___ Document segment ___

We split by season_index:

* Train: seasons 0–5

* Validation: season 6

* Test: season 7

In [None]:
train_df = df[df["season_index"] <= 5]
val_df   = df[df["season_index"] == 6]
test_df  = df[df["season_index"] == 7]

X_train = train_df[feature_cols]
y_train = train_df[target_col].map({"home_win":0, "draw":1, "away_win":2})

X_val = val_df[feature_cols]
y_val = val_df[target_col].map({"home_win":0, "draw":1, "away_win":2})

X_test = test_df[feature_cols]
y_test = test_df[target_col].map({"home_win":0, "draw":1, "away_win":2})

X_train.shape, X_val.shape, X_test.shape


This respects real-world prediction:
Training on old seasons, testing on future seasons.

In [None]:
from collections import Counter

majority_class = Counter(y_train).most_common(1)[0][0]
baseline_pred = np.full_like(y_test, majority_class)

acc = accuracy_score(y_test, baseline_pred)
f1  = f1_score(y_test, baseline_pred, average="macro")

print("Majority Baseline")
print("Accuracy:", acc)
print("Macro F1:", f1)


In [None]:
X_train.isna().sum().sort_values(ascending=False).head(15)

In [None]:
X_train.isna().mean().sort_values(ascending=False).head(10)


In [None]:
# 1) Impute missing values (fit on train, apply to val/test)
imputer = SimpleImputer(strategy="median")

X_train_imp = imputer.fit_transform(X_train)
X_val_imp   = imputer.transform(X_val)
X_test_imp  = imputer.transform(X_test)

# 2) Scale features (again: fit on train only)
scaler = StandardScaler()

X_train_scaled = scaler.fit_transform(X_train_imp)
X_val_scaled   = scaler.transform(X_val_imp)
X_test_scaled  = scaler.transform(X_test_imp)

# 3) Train Logistic Regression on clean, scaled data
logreg = LogisticRegression(max_iter=2000)
logreg.fit(X_train_scaled, y_train)

val_pred  = logreg.predict(X_val_scaled)
test_pred = logreg.predict(X_test_scaled)

___

#### [Stated exercise A]
In the match-outcome notebook, which season is held out for validation?
#### [Stated exercise B]
Pick up the match-outcome notebook where it stops and write the next part.

___ Source excerpt ___

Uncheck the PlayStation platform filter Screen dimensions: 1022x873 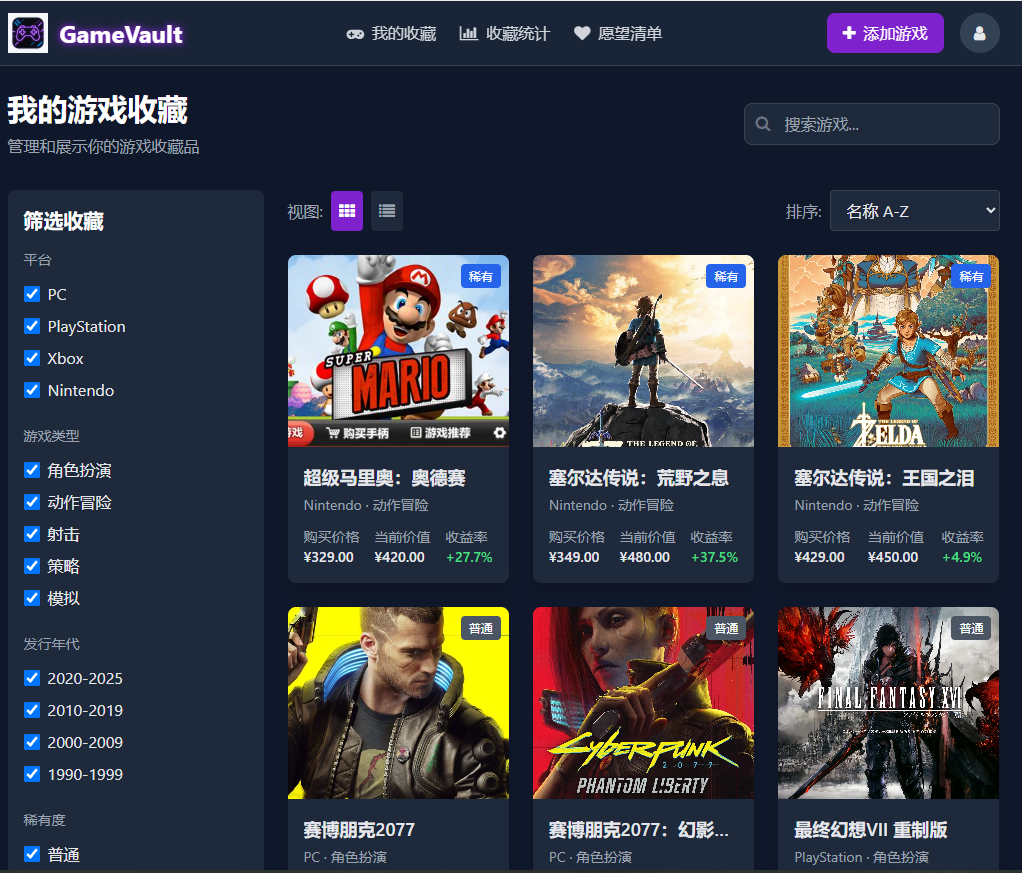pyautogui.click(x=31, y=326)
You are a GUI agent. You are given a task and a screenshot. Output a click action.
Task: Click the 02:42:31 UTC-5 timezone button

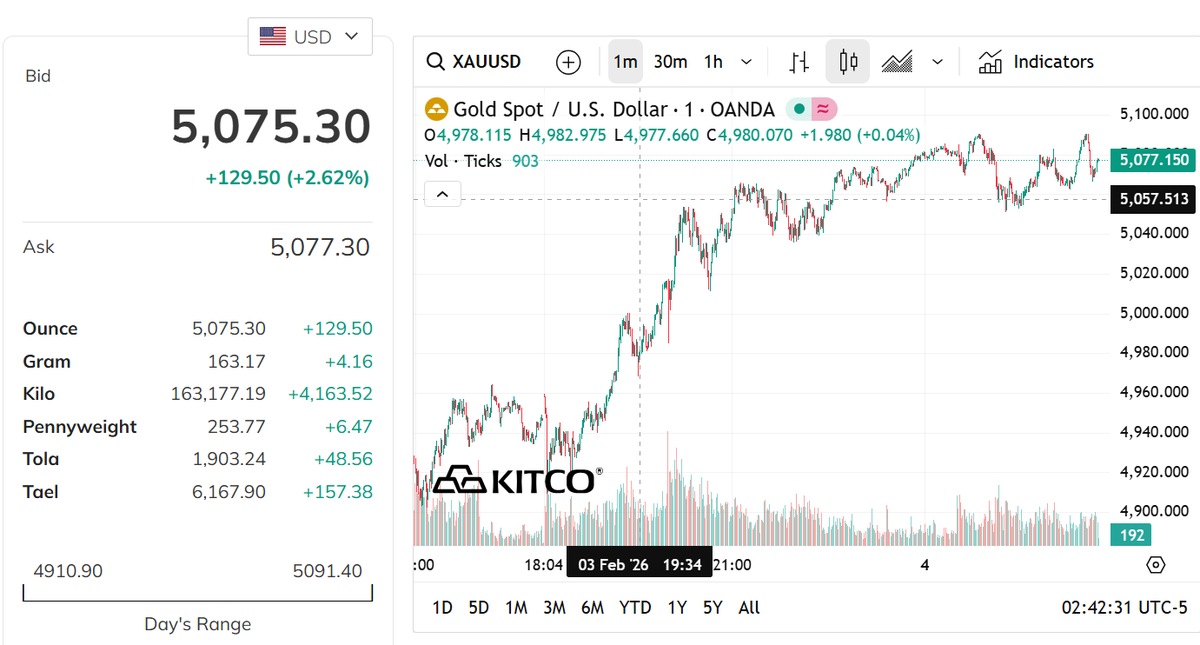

___

#### [Exercise response A]
Season 6.

#### [Exercise response B]
print("LogReg Validation Macro-F1:",
      f1_score(y_val, val_pred, average="macro"))
print("LogReg Test Macro-F1:",
      f1_score(y_test, test_pred, average="macro"))


This is actually pretty decent for a 3-class football outcome task with:

* no betting odds

* only team attributes + form

* and a linear model (LogReg).

**interpret:**

Macro-F1 ~0.34 means:

* The model is better than random (random 3-class Macro-F1 would be ~0.22–0.25 usually).

* It is likely better than “always home_win” majority baseline, which in many soccer datasets gives Macro-F1 somewhere near 0.27–0.30 (because F1 for draw/away becomes almost zero).

* Validation and test F1 are almost identical → no severe overfitting, good sign.

In [None]:
rf = RandomForestClassifier(
    n_estimators=300,
    max_depth=20,
    random_state=42,
    class_weight="balanced"
)

rf.fit(X_train, y_train)

rf_val_pred = rf.predict(X_val)
rf_test_pred = rf.predict(X_test)

print("RF Validation Macro-F1:", f1_score(y_val, rf_val_pred, average="macro"))
print("RF Test Macro-F1:", f1_score(y_test, rf_test_pred, average="macro"))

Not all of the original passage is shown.